[Entries supplied — start]
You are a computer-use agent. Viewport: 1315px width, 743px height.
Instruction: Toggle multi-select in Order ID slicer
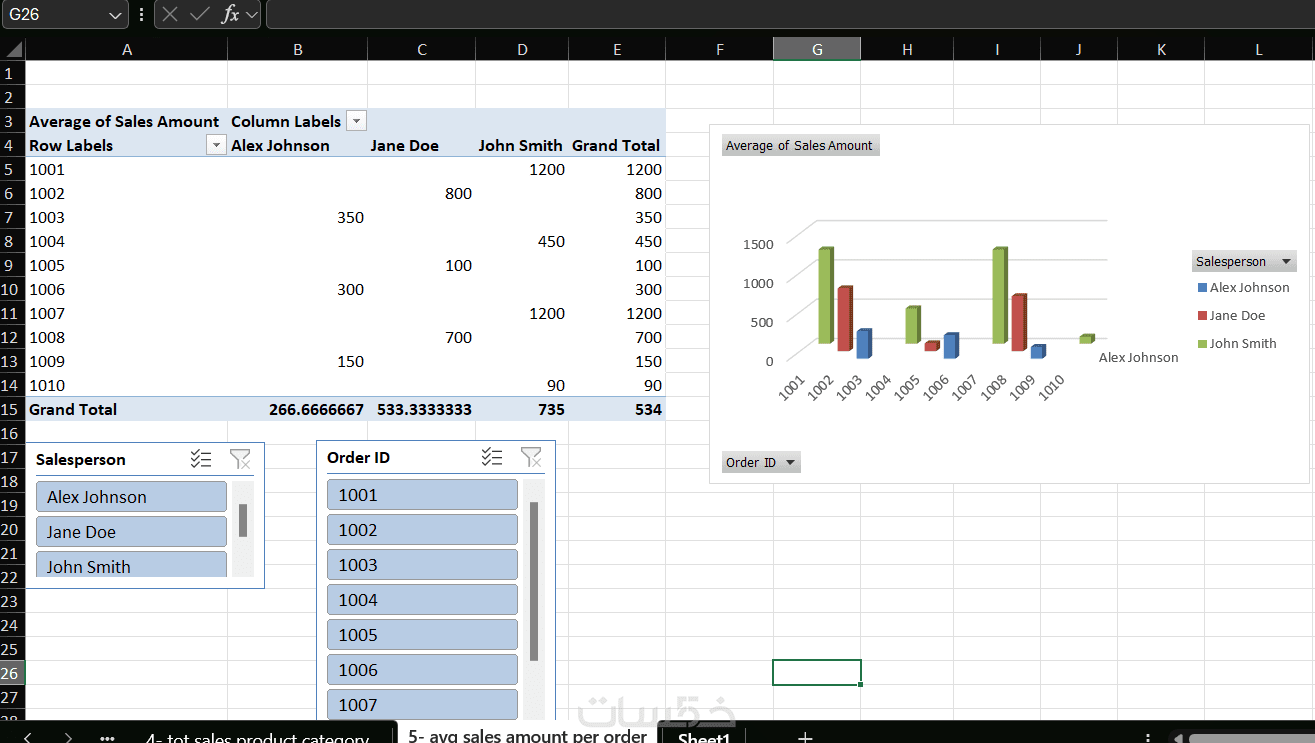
[Entries supplied — finish]
[Entries supplied — start]
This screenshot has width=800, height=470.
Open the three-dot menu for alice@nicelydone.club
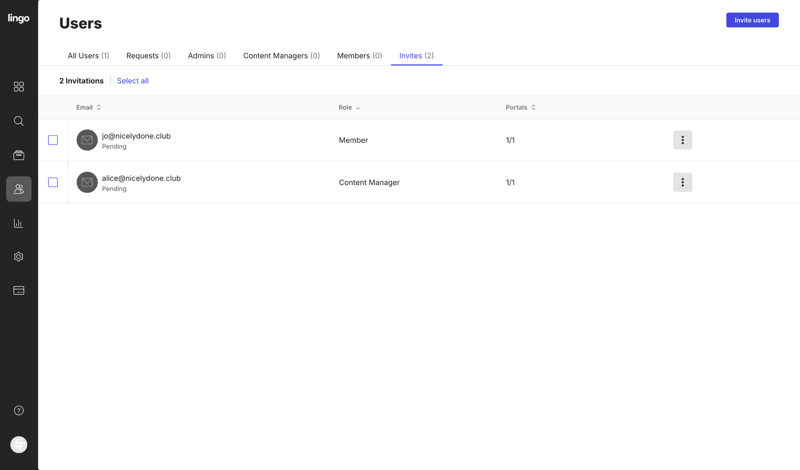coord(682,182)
[Entries supplied — finish]
▶ **What you have to do**
Give an exact copy of the lines above from the line with "You are a computer-use" up to and including the line with "Instruction: Toggle multi-select", and leave everything else out.

▶ **Exercise output**
You are a computer-use agent. Viewport: 1315px width, 743px height.
Instruction: Toggle multi-select in Order ID slicer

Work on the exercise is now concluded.